Knowing this, you might be wondering if learning to code is something you should consider. If you’re still questioning why you should learn to code, we’ve got some information you’ll be interested in. We asked professionals from a wide variety of careers to share their thoughts on the benefits of learning to code.
Why learn to code? 6 Surprising benefits to consider
The benefits of learning to code can be surprisingly wide-ranging. Here are a few of the ways learning to code can benefit you.
1. Coding and programming careers have great earning potential
One of the strongest and most obvious draws of learning to code is the earning potential for coding and programming professionals. The Bureau of Labor Statistics (BLS) tracks salary and other important workforce information for a variety of careers.
|Occupation||2016 Median annual salary*|
|Network systems administrators||$79,700|
To put it into perspective, the average annual earnings for all occupations in 2016 was $37,040.* As you can see, careers that involve some programming, coding or scripting skills tend to come with above-average salaries.
2. Demand remains strong for coding-related jobs
What good is a strong salary if no one is looking to hire for the position? When it comes to coding-related jobs, there’s still plenty of opportunity.
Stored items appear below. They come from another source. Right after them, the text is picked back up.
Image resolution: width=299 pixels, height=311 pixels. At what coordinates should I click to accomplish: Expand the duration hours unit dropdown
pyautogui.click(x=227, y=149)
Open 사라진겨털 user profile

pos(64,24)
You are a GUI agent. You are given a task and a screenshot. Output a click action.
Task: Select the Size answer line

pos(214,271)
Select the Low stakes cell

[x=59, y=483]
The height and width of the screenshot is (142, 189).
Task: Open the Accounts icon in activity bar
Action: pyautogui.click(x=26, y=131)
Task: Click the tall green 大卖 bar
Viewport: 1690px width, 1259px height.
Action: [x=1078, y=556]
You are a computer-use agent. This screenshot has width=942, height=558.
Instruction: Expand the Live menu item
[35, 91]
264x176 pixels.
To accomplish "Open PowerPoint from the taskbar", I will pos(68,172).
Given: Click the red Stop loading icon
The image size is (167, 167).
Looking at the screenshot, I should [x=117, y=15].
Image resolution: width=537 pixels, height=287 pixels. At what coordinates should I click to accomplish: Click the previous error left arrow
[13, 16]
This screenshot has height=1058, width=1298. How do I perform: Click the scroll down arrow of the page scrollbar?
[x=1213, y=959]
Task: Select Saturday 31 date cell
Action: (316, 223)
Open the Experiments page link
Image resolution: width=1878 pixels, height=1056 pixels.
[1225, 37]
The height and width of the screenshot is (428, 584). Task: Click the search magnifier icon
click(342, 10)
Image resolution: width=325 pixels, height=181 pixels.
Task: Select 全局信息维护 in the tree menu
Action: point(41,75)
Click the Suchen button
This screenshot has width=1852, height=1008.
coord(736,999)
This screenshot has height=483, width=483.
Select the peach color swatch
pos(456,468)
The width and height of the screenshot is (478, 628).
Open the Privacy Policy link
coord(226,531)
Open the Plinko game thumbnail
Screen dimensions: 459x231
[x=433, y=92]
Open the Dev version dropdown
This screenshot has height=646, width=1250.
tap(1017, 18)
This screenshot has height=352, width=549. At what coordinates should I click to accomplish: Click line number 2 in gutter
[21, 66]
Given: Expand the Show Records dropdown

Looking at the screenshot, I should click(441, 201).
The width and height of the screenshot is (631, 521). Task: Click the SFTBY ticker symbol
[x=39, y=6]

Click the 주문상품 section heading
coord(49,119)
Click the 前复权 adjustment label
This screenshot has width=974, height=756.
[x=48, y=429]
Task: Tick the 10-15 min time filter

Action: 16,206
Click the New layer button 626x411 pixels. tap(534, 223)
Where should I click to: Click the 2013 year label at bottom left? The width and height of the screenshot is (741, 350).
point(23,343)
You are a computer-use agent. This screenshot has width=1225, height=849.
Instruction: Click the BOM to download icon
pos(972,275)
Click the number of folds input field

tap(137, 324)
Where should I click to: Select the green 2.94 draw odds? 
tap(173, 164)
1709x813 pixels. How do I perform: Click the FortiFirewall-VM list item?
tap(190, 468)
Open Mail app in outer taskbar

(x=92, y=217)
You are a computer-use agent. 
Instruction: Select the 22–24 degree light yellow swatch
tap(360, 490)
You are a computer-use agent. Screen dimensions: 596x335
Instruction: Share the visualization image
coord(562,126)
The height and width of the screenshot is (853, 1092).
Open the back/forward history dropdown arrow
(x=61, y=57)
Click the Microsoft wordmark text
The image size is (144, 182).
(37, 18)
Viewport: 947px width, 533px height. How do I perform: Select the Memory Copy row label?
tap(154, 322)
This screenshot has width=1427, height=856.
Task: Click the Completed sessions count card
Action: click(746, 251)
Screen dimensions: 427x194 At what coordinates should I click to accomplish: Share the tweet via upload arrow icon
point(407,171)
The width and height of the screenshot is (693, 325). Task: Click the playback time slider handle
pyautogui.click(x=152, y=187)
|Occupation||Projected change in employment (2016–2026)|
|Network systems administrators||6%|
When compared to the national average of seven percent growth, you can see that a handful of positions are outpacing the average. Computer programmers are an interesting outlier, but some believe these projections are influenced by computer programming skills blending into other related in-demand tech roles.
While the role is still extremely valuable, more and more hybrid positions are being introduced into the workforce. This has resulted in less “computer programmer” job postings, and more opportunities that combine programming skills into other job titles.
3. Coding ability gives new perspective to problem solving
“Learning to code has the inadvertent effect of teaching you how to think,” says Adrian Degus, CEO of Nuvro. He goes on to explain that he used to be more prone to solving problems emotionally. But his coding experience has taught him to approach problems logically. “Understanding logic, at a deep level, has improved my problem solving proficiency tenfold,” he adds.
Coding, in its most basic terms, is really just assigning a computer a task to do based on the logical guidelines you’ve outlined. Highly complex tasks are essentially a collection of smaller operations once you break them down. This methodical and logic-heavy approach to problem solving can be a boon for figuring out problems beyond a coding challenge.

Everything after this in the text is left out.